Werden Panzerungen von dieser Munition durchschlagen, entstehen Temperaturen von 3.000 Grad. Die Luft im hermetisch abgeschlossenen Innenraum eines Panzers dehnt sich und verflüchtigt sich durch den Einschusskanal des Granattreffers - der ausgelöste Unterdruck lässt folglich die Lungen der Insassen zerplatzen. Durch die Hitze wandelt sich das Uran selbst in hochtoxisches Uranoxyd um, das fein zerstäubt verteilt wird und Personen vergiftet, die sich einem derart zerstörten Panzerwrack nähern. Im konkreten Einzelfall kann jedoch eine Krebserkrankung durch eine Kontamination mit Uran wissenschaftlich nicht nachweisbar sein, da es für Krebs auch "zivile" Ursachen gibt, geringste Spuren von radioaktiven Substanzen im Körper nicht erfasst werden können, die Inkubationszeit mehrere Jahre beträgt. Beim "Balkan-Syndrom" geht es nicht um einen militärisch verbrämten Heldentod auf dem Schlachtfeld, sondern um tödliches Siechtum im sterilen Krankenhaus mit Chemotherapie und medizinischer Bestrahlung: Krebs in Folge von Gift und Radioaktivität kann nur durch andere Gifte und Strahlen geheilt werden. Dabei sind die bisherigen Fälle nur die Spitze des Eisbergs.

Die jetzt bekannt gewordenen Opfer wurden vor Jahren in Bosnien verstrahlt - über die Opfer, die der Kosovo-Krieg noch fordern wird, kann nur spekuliert werden. Doch dürfte deren Zahl größer sein als im Falle Bosniens, denn während dort 1994/95 rund 18.800 Granaten durch die US-Streitkräfte verschossen wurden, waren es im Kosovo 1999 bei 100 Angriffen etwa 31.000, die annähernd zehn Tonnen Uran enthielten - ins Ziel gebracht von amerikanischen Kampfpiloten, nur die USA, Großbritannien und Frankreich verwenden DU-Munition.

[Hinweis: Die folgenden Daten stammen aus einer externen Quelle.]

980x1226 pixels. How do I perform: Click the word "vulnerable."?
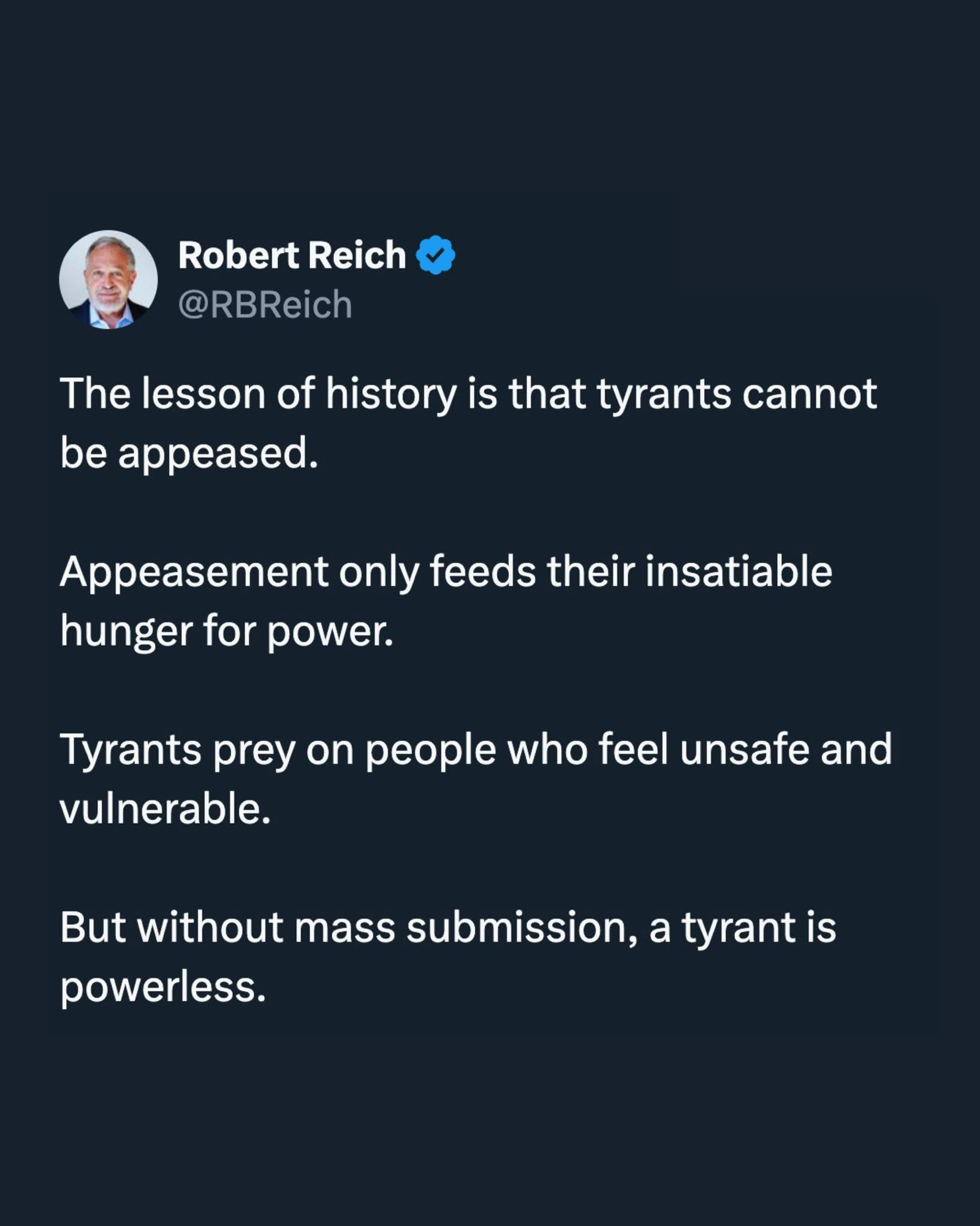point(165,809)
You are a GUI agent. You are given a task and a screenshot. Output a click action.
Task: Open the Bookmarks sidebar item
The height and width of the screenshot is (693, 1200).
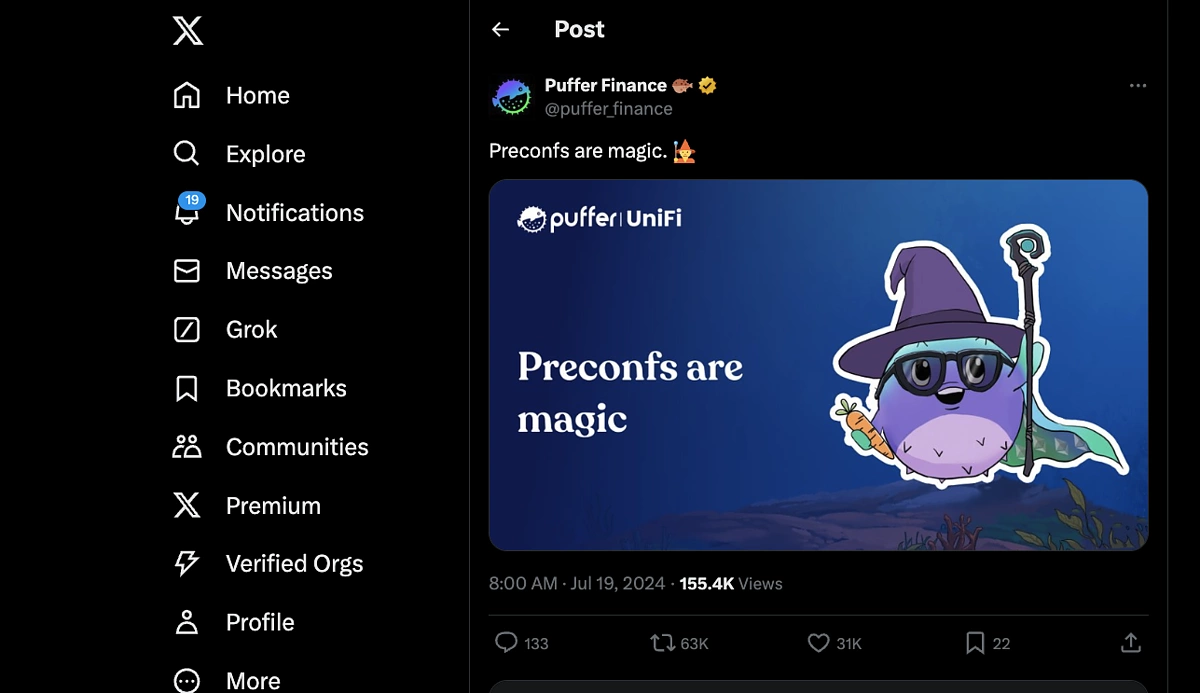coord(260,389)
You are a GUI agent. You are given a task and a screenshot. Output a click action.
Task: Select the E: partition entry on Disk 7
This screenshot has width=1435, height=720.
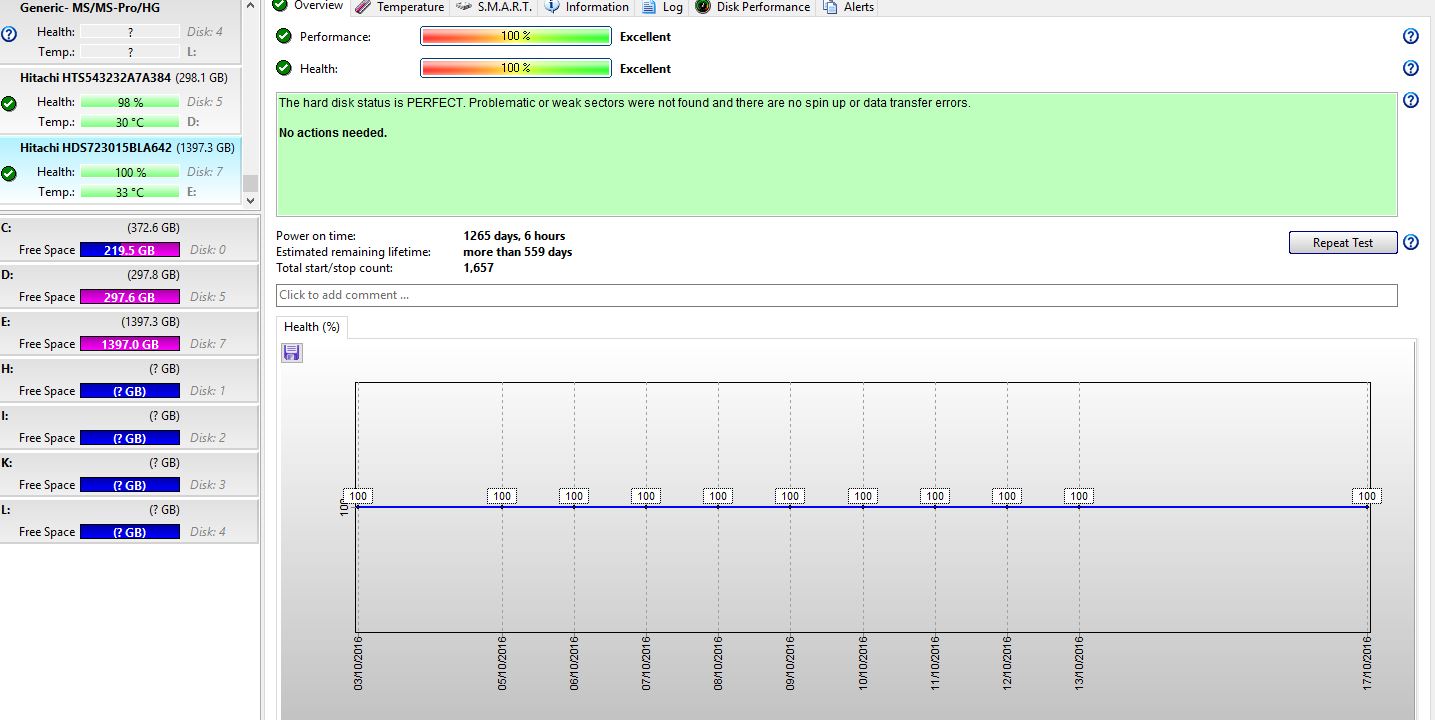(x=129, y=333)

Einmal - am 14. April 1999 - griffen A-10 irrtümlich einen Flüchtlingskonvoi zwischen Prizren und Djakovica mit Uran-Munition an. Hunderte Zivilisten wurden verletzt. Ansonsten lagen die Ziele von DU-Munition vorzugsweise in Gebieten, die heute zum deutschen und italienischen KFOR-Sektor in der Krisenregion gehören. Während die Heeresführung in Rom ihre Soldaten warnte, von uranhaltiger Munition gehe "ein besonderes Risiko" aus, wird im "vertraulichen Leitfaden" für Bundeswehrsoldaten lediglich darauf hingewiesen, dass von der in Jugoslawien geförderten Steinkohle naturbedingt eine erhöhte radioaktive Strahlung ausgehe.

Es sei an dieser Stelle nachdrücklich vermerkt, dass es in allen vier jugoslawischen Bürgerkriegen nie zu einem nennenswerten Einsatz von Kampfpanzern kam - die in den Kasernen deponierten Exemplare hätten sich auch mit herkömmlichen Raketen zerstören lassen. Selbst im beschränkten Horizont rein militärischen Denkens war also der Einsatz uranhaltiger Munition völlig unnötig. Die NATO wusste außerdem seit dem Golfkrieg von 1991, wie gefährlich diese Munition war. Damals feuerten die alliierten Streitkräfte 944.000 Granaten mit mindestens 300 Tonnen Uran ab, wodurch jenes "Golfkriegs-Syndrom" mit verursacht wurde, an dem bis heute 100.000 alliierte Soldaten und eine größere Anzahl irakischer Zivilisten leiden.

Auch zu Friedenszeiten besteht in Deutschland übrigens eine Gefährdung durch uranhaltige Munition. Die seit 20 Jahren hierzulande stationierten US-Kampfpanzer M-1 Abrams verschießen "APFSDS-T Granaten", die mit Wolfram und Uran gehärtet sind: 105-mm-Granaten "M735" oder 120-mm-Geschosse "M827". In welchem Umfang ist es dadurch zu einer Verstrahlung von Truppenübungsplätzen in Süddeutschland mit entsprechenden "Kollateralschäden" gekommen?

 

Gerhard Piper ist Mitarbeiter beim Berliner Informationszentrum für Transatlantische Sicherheit (BITS).